# Which doe would you choose?



## laurenlewis24 (Jul 2, 2013)

4 year old Alpine doe. $400









2 year old alpine doe. FF $250


----------



## Scottyhorse (Feb 11, 2013)

I think I would do with the 4 year old... Her fore udder could be a little smoother, and she's a bit week in the chine/withers (I think?) but breed her to the right buck and you'll get some nice kids!


----------



## Scottyhorse (Feb 11, 2013)

go not do*


----------



## Sylvie (Feb 18, 2013)

^^I agree. Even though she's more $$$, she's worth more


----------



## KW Farms (Jun 21, 2008)

I'd like to see their udders...but the 4 year old is my choice. She's gorgeous!


----------



## chigarden (Feb 26, 2011)

4 year old is beautiful ! I'm wondering what it would be like to milk those teats LOL ! (I just have ND's LOL )


----------



## Goat_in_Himmel (Jun 24, 2013)

The four year old looks like a better goat, to my inexperienced eye. But to me that seems fairly expensive, unless she's papered? Not saying she's not a good investment, but I'd expect her to be registered, etc. If price were an issue, however, I'm sure the two year old would be a good household milker if that is your main purpose.

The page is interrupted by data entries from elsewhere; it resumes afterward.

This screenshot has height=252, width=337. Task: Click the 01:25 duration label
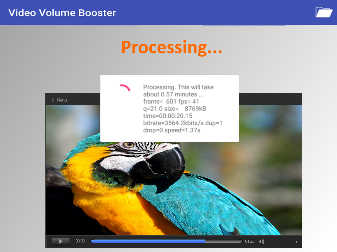pos(250,241)
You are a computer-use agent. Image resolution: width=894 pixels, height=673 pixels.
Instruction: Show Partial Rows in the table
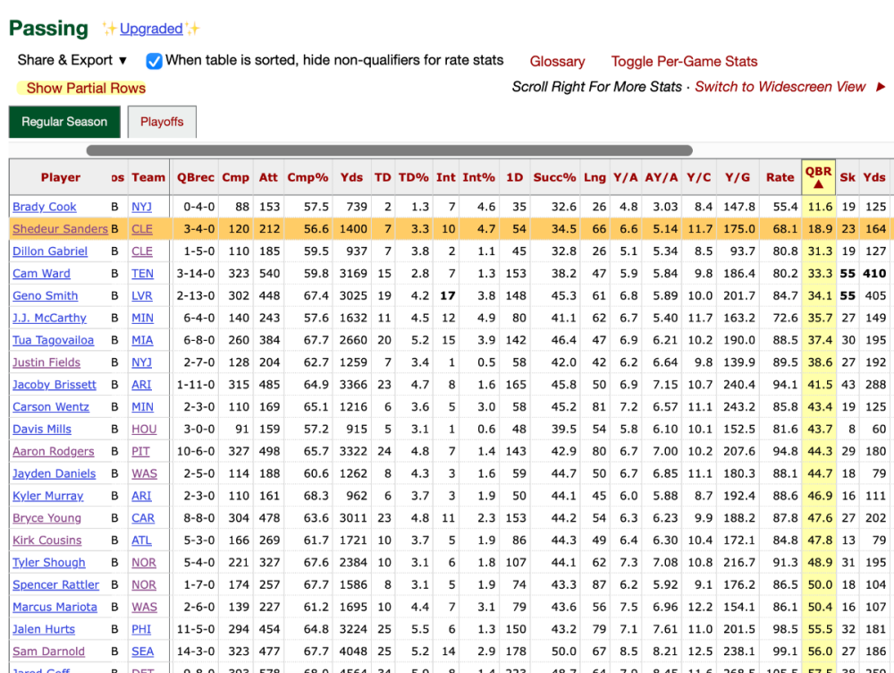click(x=86, y=88)
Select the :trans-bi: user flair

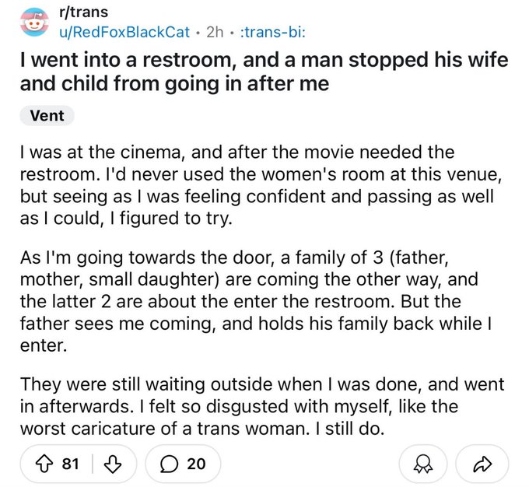[267, 32]
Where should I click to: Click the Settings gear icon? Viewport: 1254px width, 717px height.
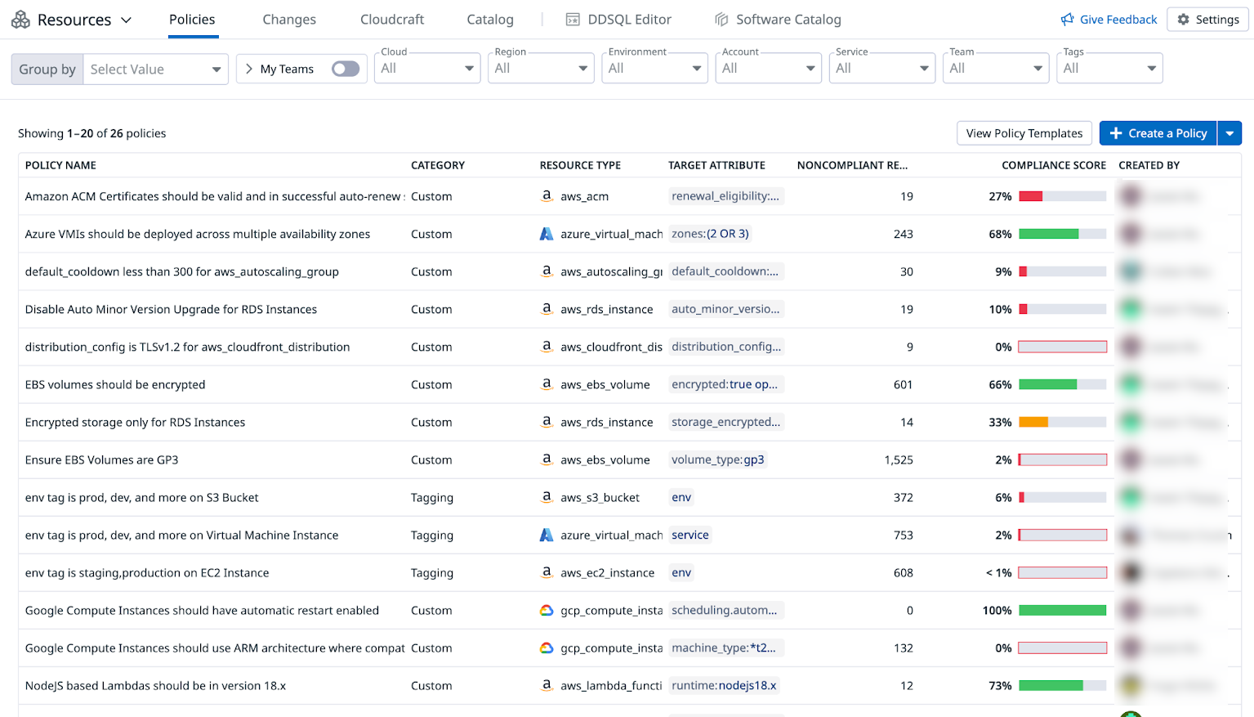[x=1183, y=20]
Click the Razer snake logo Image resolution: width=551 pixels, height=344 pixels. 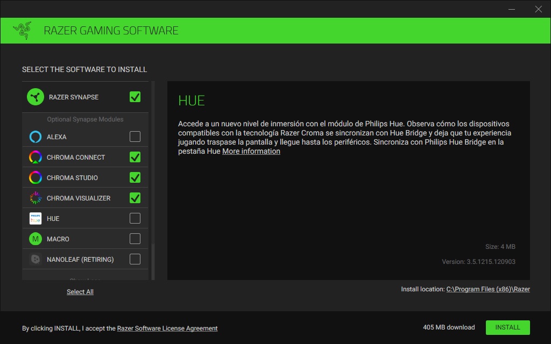tap(22, 31)
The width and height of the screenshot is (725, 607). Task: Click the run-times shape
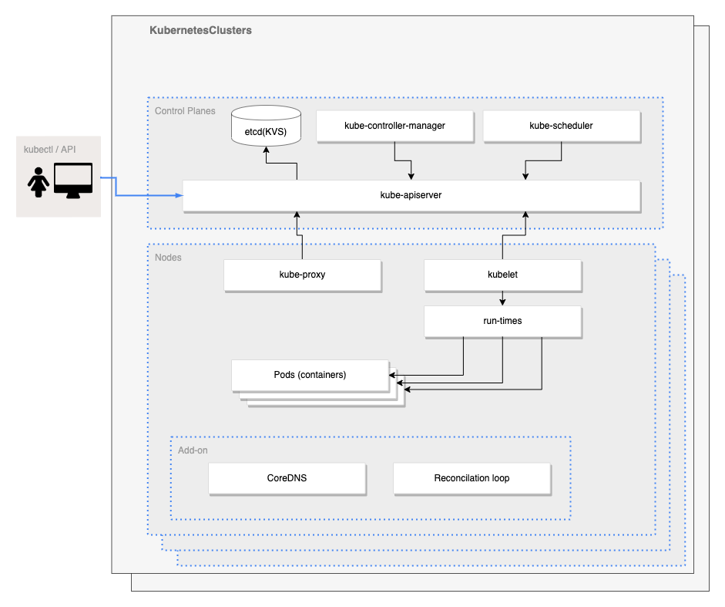click(502, 322)
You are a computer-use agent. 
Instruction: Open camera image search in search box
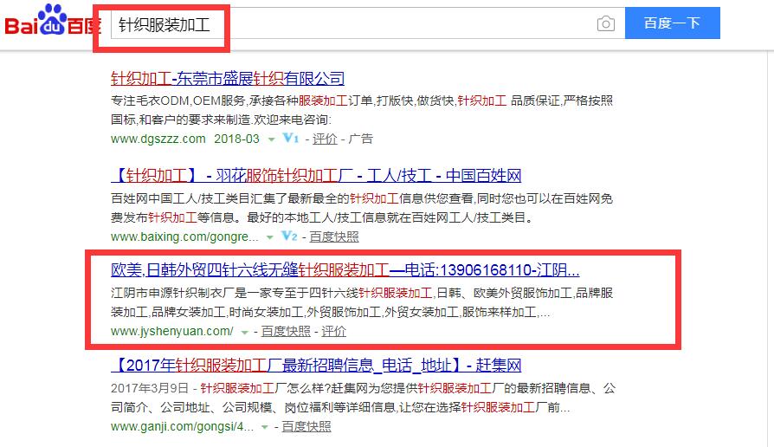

LaurenLewis, I always enjoy your Goat A or Goat B quizzes. They make me look and think!


----------



## peggy (Aug 11, 2010)

Oh, goodie, Alpines. I love them. In the picture the 4 year old looks nicer but this is I think, but may not be, because she is set up nicer in the picture. The 2 year old looks nice but her legs are not set up as nice. The older doe has more capacity in body and udder but once again she is older and that is to be expected. The two year old is a FF so she has some catching up to do. I think that overall she is an equally nice doe as the 4 year old.


----------



## Texaslass (May 15, 2013)

I agree^^ and I think the 2 year old would be easier to milk.


----------



## NyGoatMom (Jan 26, 2013)

what's your purpose? If it's showing I would go for the 4 year old....


----------



## Texaslass (May 15, 2013)

The first pic has better lighting, better angle and she's set up better, so it's hard to tell which is the best.


----------



## Emzi00 (May 3, 2013)

Go with the 2 year old, she has a beard


----------



## LamanchaAcres (Jan 11, 2013)

Look at the beautiful stance and udder on the 4 yr old. Definatly take her.


----------



## Little-Bits-N-Pieces (Apr 7, 2013)

For either show or milk, get the 4 yr old. She is well put together, much better than the 2 yr. Not much I would change about her, as is, I would personally buy her and have her as part of my herd. 
My 2 cents, do with it what you will.


----------



## ptgoats45 (Nov 28, 2011)

I would get the 4 year old, she has wattles


----------



## HalfAChanceFarm (Dec 1, 2012)

4 year old!!!


----------



## Sylvie (Feb 18, 2013)

So, are you getting her?  Please say you are!


----------



## laurenlewis24 (Jul 2, 2013)

$400 is a little much for a backyard milker


----------



## Scottyhorse (Feb 11, 2013)

You would be able to sell kids for a larger profit.


----------



## aceofspades (Dec 26, 2012)

I wish I could find goats like that in my area


----------



## WarPony (Jan 31, 2010)

I'd need more pictures of their udders (or at least just some back shots) as well as pictures of the udders on both sides of their pedigree, and milk records on them and their dams and if possible on their sire's dam/offspring before I could decide for someone else. I'd also need to know your priority, is it show, volume of milk production, breeding kids to sell? 

Considering the differences in how they are set up and in price there is just too much I don't know from these pictures to make a suggestion just on the pictures. I like them both enough that I'd probably just ask about the older doe's production as a FF, compare it to the younger doe's production on her's, and pick the one who milked more on her FF. Because I am all about how much milk I can get and anything else is gravy.


----------